Software then uses this captured data to calculate a range of standard measurement parameters for average and peak-to-peak roughness.

Parameters we typically measure for general surface finish include Ra (Roughness Average, or arithmetic mean deviation of the roughness profile) and Rq (the RMS root-mean-squared value of roughness). For many International Standards, the Ra or Rq value is usually determined by taking data over 5 consecutive sampling lengths, and averaging these, to ensure the roughness value is typical of the whole surface.

Sometimes maximum surface height/depth measurements are required instead of average height, typically to identify particular defects, e.g. Rt (maximum vertical peak- to-valley height, measured between the highest and lowest points of the profile within the evaluation length).

Surface roughness measurement is complex, and is defined in different ways by different International Standards. To accommodate this, the Talysurf can be configured to output results to any one of a range of different International Standards. This leads to a wide range of “standard” parameters that the Talysurf can measure, e.g. amplitude (Rp, Rv, Rz, Rzi, Rmax etc.), surface average (Sa, Sq, etc.), unfiltered (Pa, Pq; etc.); the parameter definition being in accordance with whichever International Standard option is selected.   

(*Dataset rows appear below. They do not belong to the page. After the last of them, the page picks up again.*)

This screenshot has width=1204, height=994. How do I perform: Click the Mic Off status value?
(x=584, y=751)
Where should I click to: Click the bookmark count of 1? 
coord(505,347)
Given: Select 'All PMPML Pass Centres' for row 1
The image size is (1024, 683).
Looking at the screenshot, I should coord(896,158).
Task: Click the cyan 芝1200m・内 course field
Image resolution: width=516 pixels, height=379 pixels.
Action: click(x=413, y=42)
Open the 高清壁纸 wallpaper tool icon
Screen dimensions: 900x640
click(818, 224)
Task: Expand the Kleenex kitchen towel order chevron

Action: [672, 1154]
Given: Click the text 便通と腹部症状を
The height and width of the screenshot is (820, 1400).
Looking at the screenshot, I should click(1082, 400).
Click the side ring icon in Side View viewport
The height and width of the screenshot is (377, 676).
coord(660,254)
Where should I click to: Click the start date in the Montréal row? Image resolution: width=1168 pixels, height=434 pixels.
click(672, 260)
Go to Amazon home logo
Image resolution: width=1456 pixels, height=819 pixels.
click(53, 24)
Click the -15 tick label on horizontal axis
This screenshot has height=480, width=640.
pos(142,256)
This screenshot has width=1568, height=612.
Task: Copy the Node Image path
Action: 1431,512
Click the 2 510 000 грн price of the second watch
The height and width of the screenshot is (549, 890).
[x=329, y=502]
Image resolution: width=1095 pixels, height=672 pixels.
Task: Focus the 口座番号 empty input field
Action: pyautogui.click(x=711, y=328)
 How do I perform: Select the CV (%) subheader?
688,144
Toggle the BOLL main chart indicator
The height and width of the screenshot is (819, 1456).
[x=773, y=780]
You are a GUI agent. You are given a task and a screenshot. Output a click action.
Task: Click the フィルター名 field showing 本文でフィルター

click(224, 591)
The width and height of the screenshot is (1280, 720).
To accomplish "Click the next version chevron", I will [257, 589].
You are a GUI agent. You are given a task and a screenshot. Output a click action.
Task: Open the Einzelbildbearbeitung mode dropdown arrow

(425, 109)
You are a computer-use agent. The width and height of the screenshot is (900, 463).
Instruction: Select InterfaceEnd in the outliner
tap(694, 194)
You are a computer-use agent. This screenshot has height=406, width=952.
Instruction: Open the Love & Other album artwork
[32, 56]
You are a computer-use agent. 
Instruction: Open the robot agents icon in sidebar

The Talysurf can generate on-screen both 2d and 3d colour-coded contour maps of the texture of the sampled surface of the optic.  Any anomalies can be easily seen amongst the microscopic peaks and valleys of the surface. Scales and orientation can be adjusted to aid visualisation of surface defects.

2D profiles can also be extracted and presented graphically to examine the amplitude of the surface along specific user-defined paths.

The Talysurf can compile its measurements into accurate surface analysis reports. At Crystran we use these reports typically in internal quality control, although they may also be provided to customers, on request, as an additional service.